Lessons From the Evolve Bank Breach and Future Data Protection
The Evolve Bank incident highlights the persistent vulnerability created by social engineering attacks targeting bank employees. Even as organizations invest heavily in network security, firewalls, and encryption, a single employee clicking a malicious link can bypass layers of technical protection. The fact that LockBit specifically targeted banking infrastructure underscores that financial institutions remain high-value targets for criminal organizations seeking leverage and ransom opportunities.
This settlement also reflects evolving legal standards around what constitutes adequate compensation for data breach harm. Rather than requiring customers to prove dollar-for-dollar losses, the flat payment option acknowledges the inherent risk and inconvenience of having financial credentials exposed, even when no funds are actually stolen. Future settlements will likely continue this trend of offering tiered compensation that balances the needs of heavily affected individuals with baseline compensation for the broader population.
Conclusion
The Evolve Bank and Trust settlement resolves the legal claims arising from one of 2024’s most significant banking breaches.
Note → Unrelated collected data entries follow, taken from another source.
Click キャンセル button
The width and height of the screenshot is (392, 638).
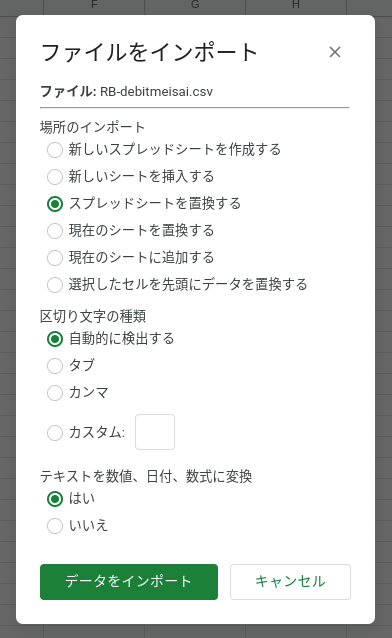290,582
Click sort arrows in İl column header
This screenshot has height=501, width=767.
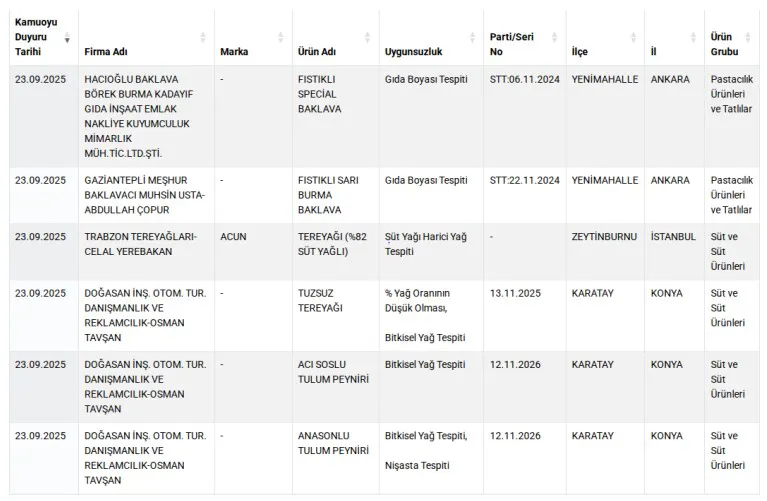tap(694, 37)
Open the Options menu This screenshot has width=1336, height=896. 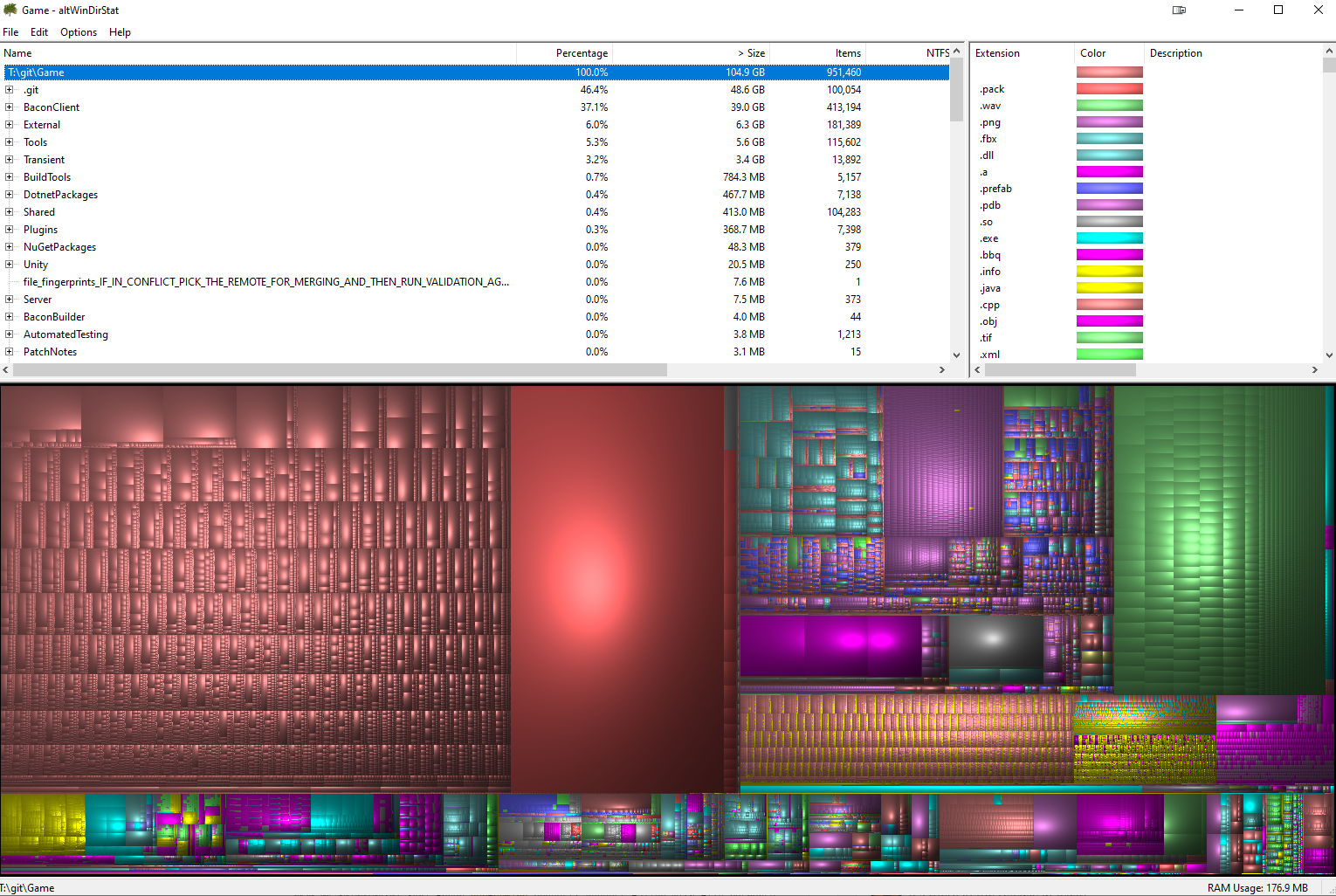pyautogui.click(x=79, y=32)
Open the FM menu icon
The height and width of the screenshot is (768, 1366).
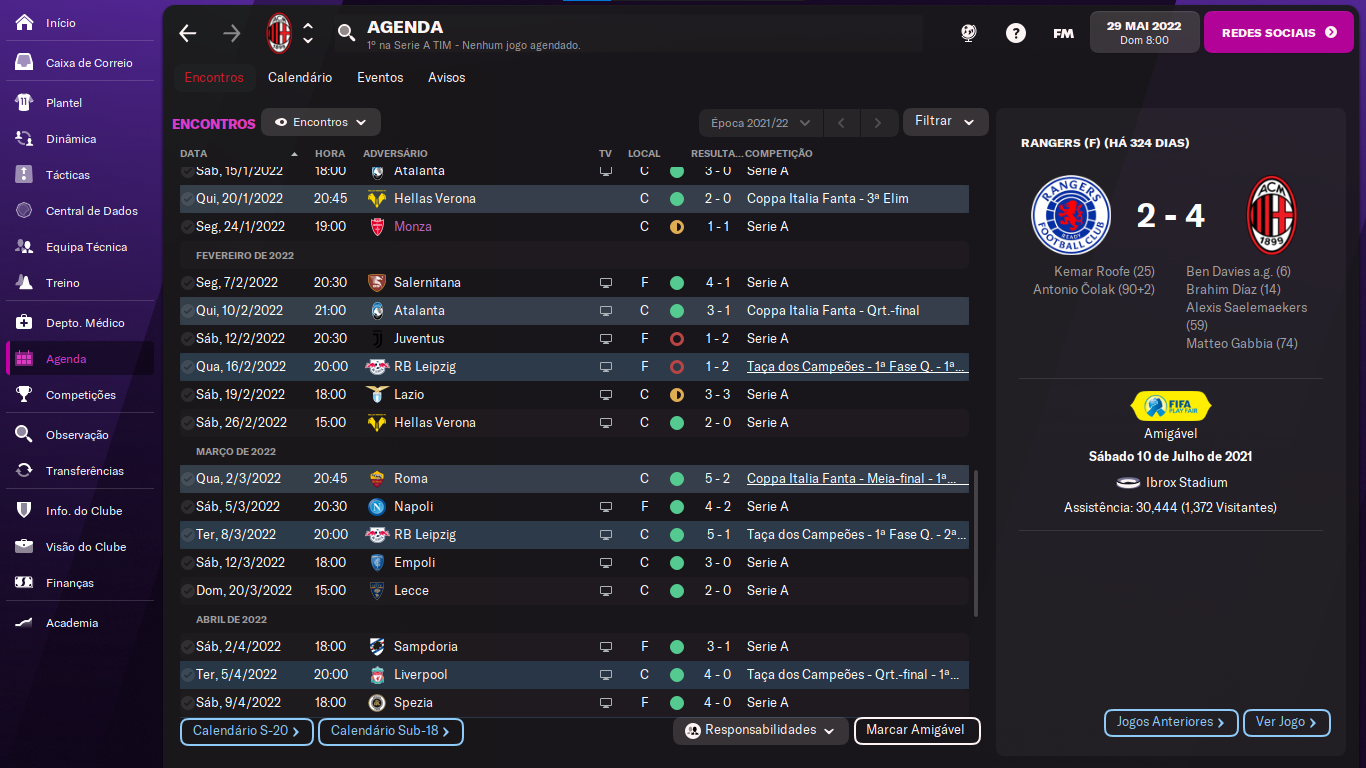[x=1063, y=33]
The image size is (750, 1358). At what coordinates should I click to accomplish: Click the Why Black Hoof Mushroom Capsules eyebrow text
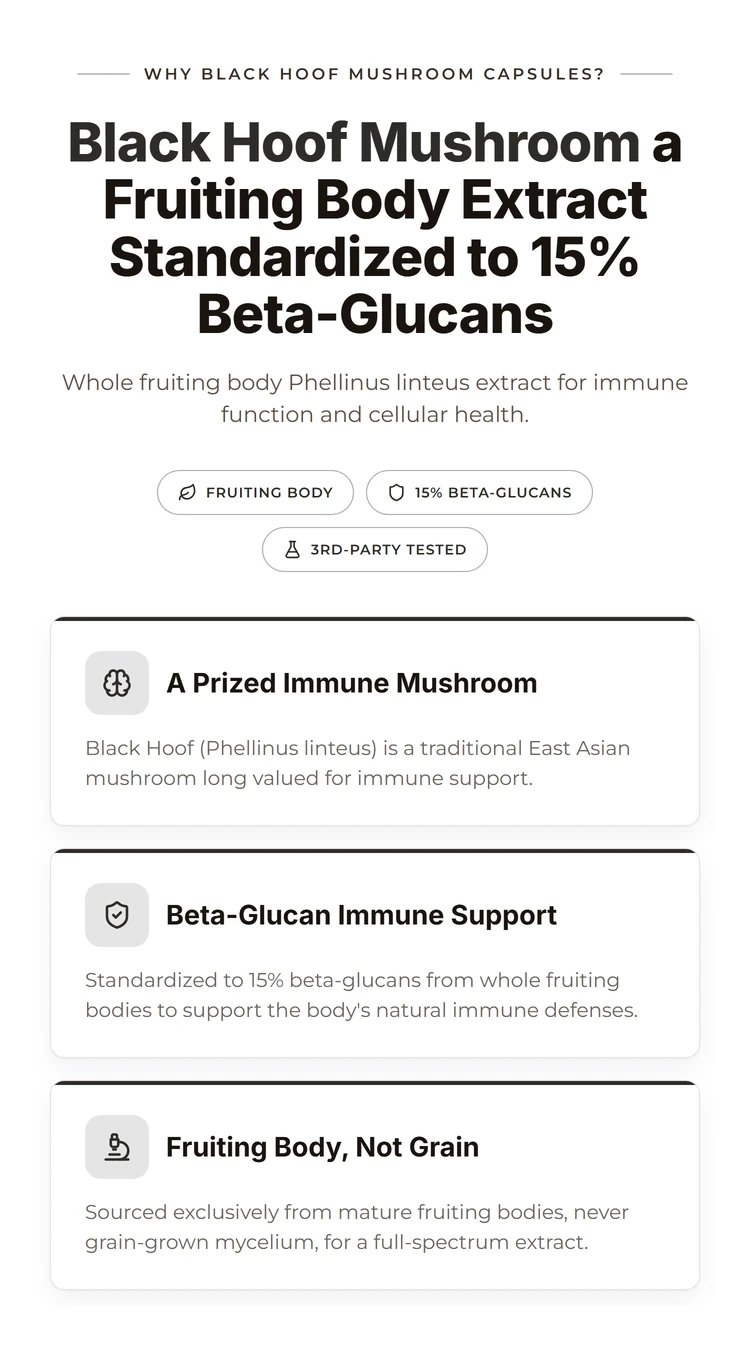coord(375,74)

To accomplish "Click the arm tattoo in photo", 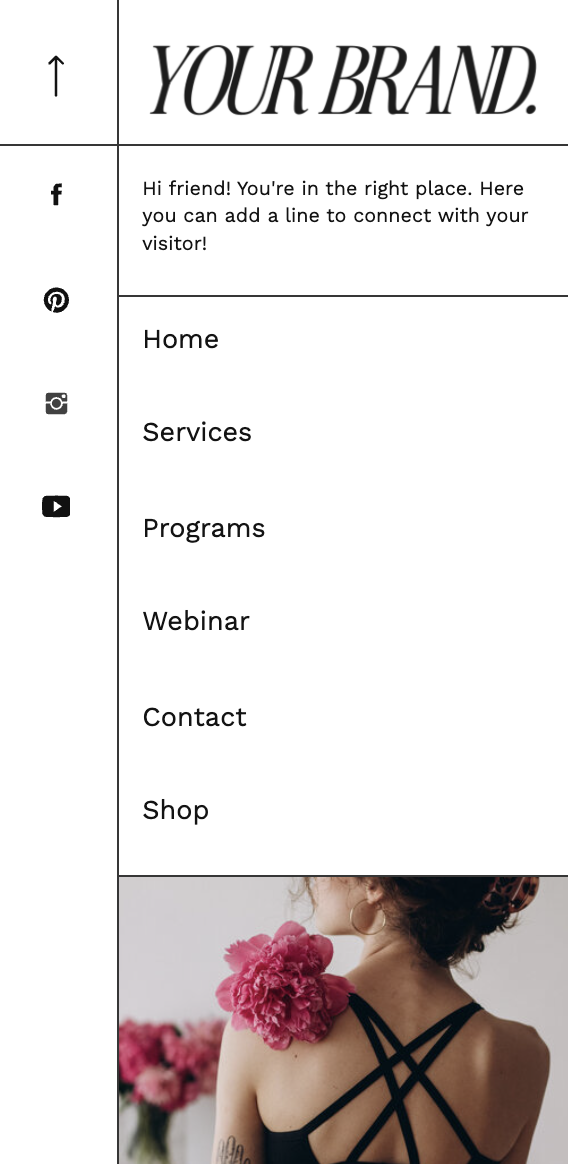I will pos(233,1150).
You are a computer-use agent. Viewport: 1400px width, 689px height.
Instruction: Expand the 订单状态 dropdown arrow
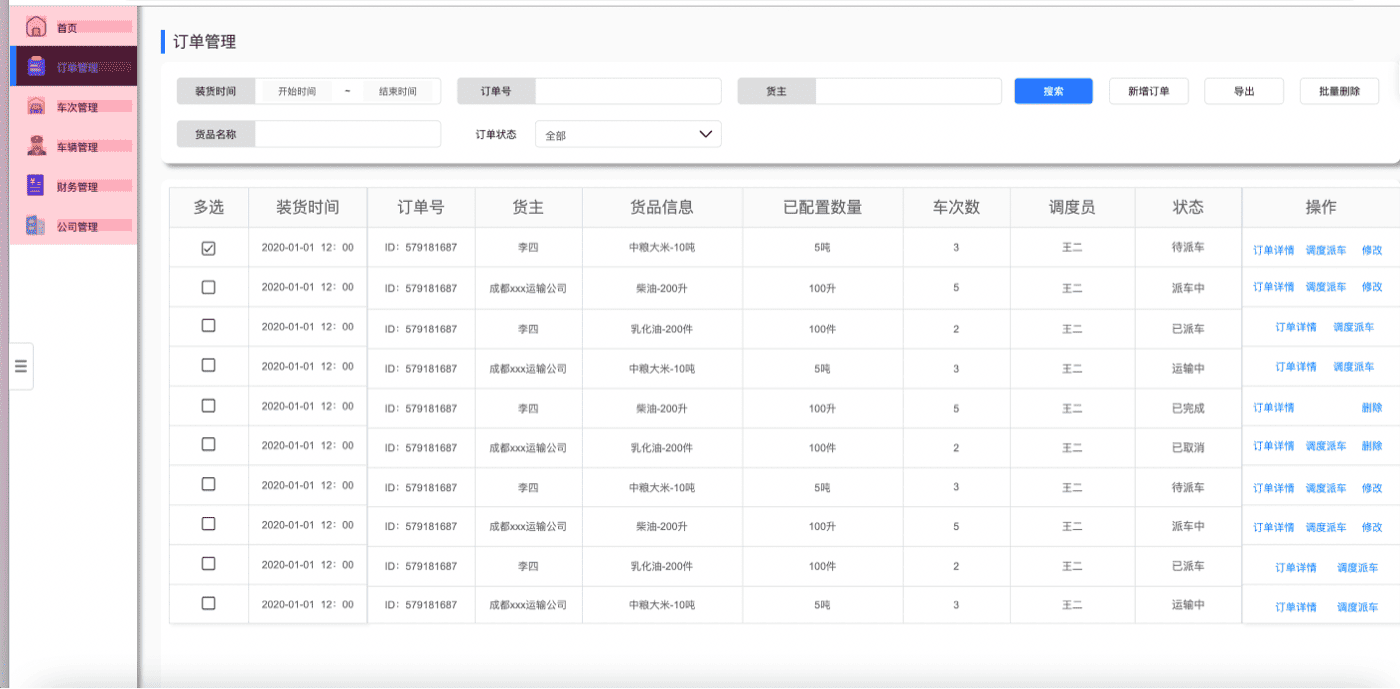[705, 134]
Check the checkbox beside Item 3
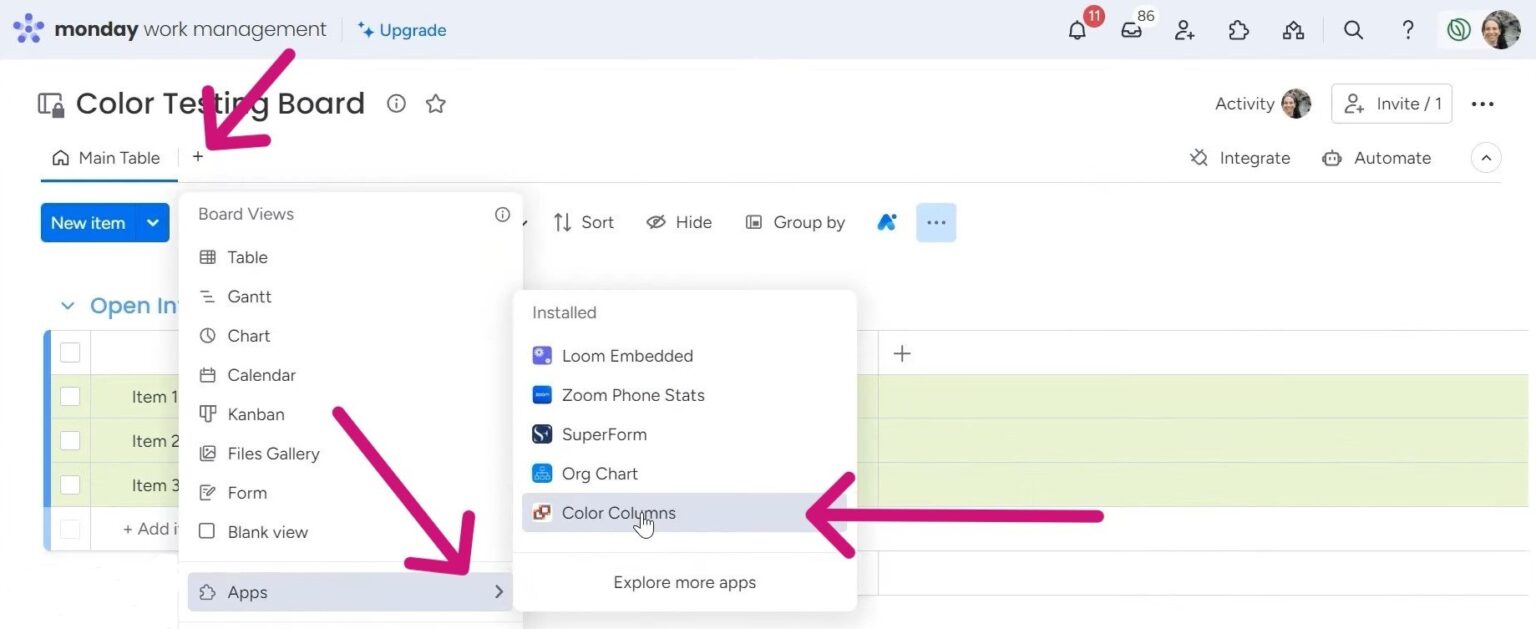Screen dimensions: 1536x629 tap(69, 485)
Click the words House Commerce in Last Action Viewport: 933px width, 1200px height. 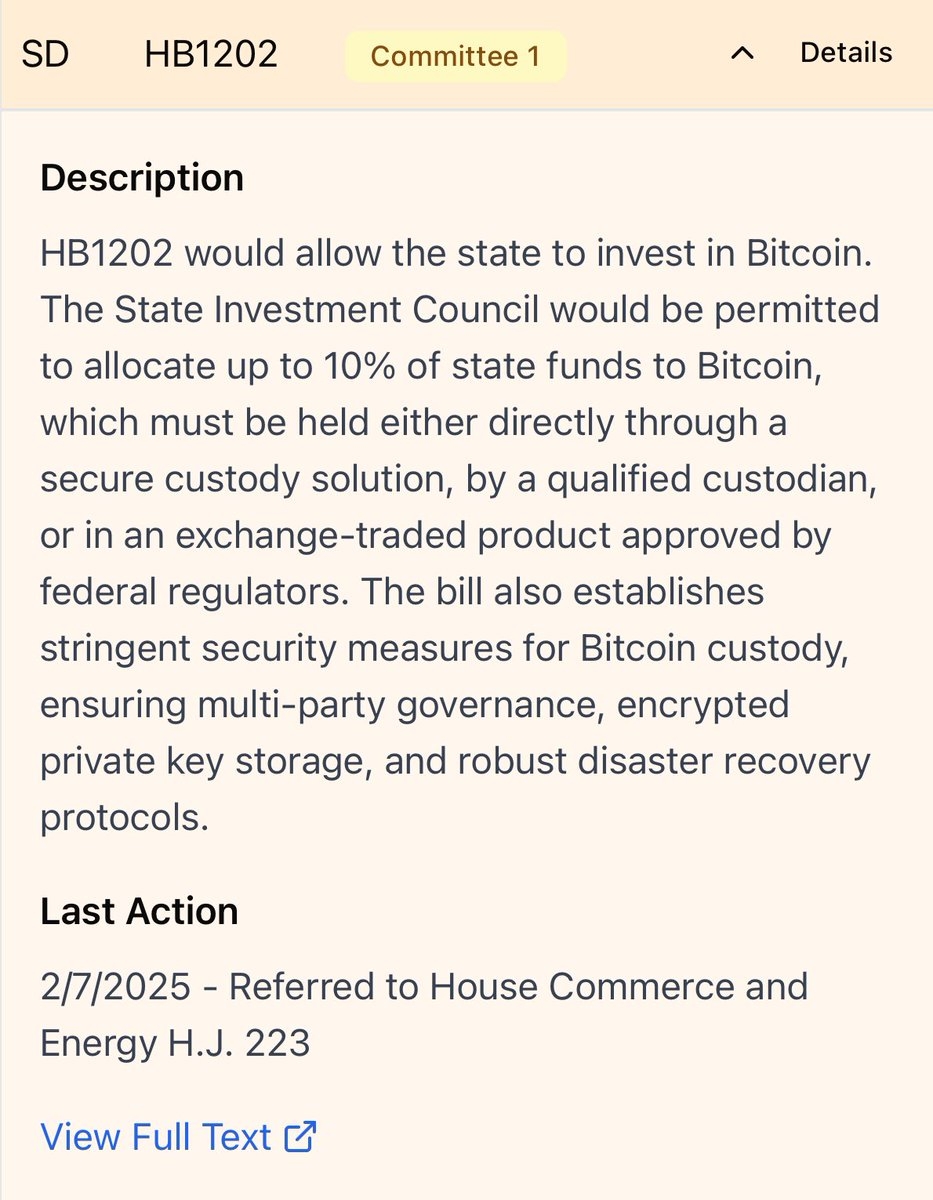(x=558, y=987)
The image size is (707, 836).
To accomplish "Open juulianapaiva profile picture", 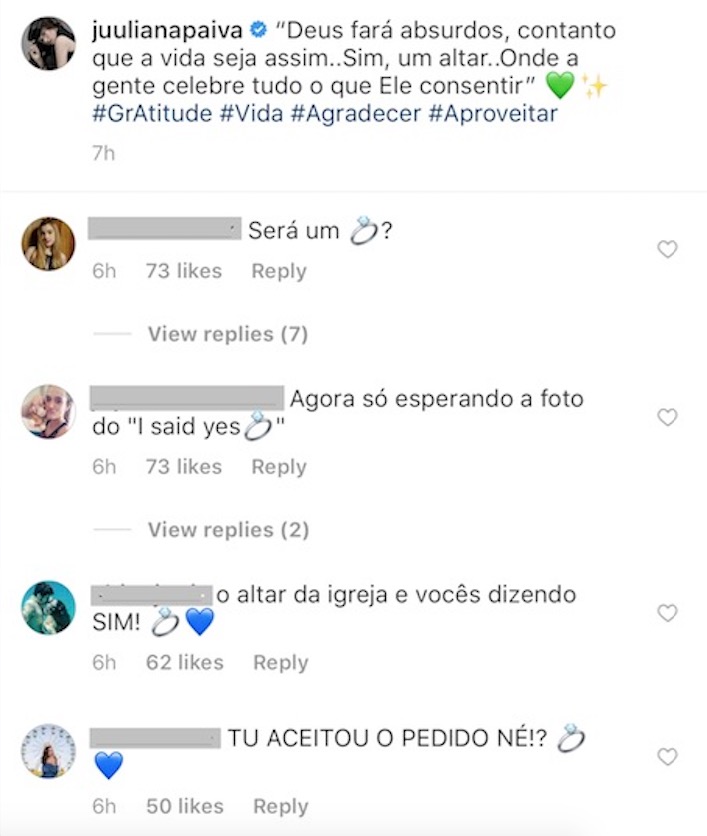I will point(49,43).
With 18 million individuals affected and $11.85 million in total compensation approved, eligible class members can claim payments up to $3,000 with documented losses or receive a flat $20 payment, plus access to complimentary credit monitoring services. Judge Sheryl H.
Lipman’s December 2025 approval concluded a settlement process that lasted approximately 18 months following the June 2024 public disclosure. If you were affected by this breach, the critical action is to register for the credit monitoring services through evolvesettlement.com to protect yourself going forward. Those who missed the October 30, 2025, claim deadline are no longer eligible for cash payments but can still access the monitoring benefit. For anyone who experienced documented fraud as a result of the breach and missed the claim deadline, consulting with a personal injury attorney about individual legal options outside this settlement may be worthwhile, as recovery costs and lost time can be substantial.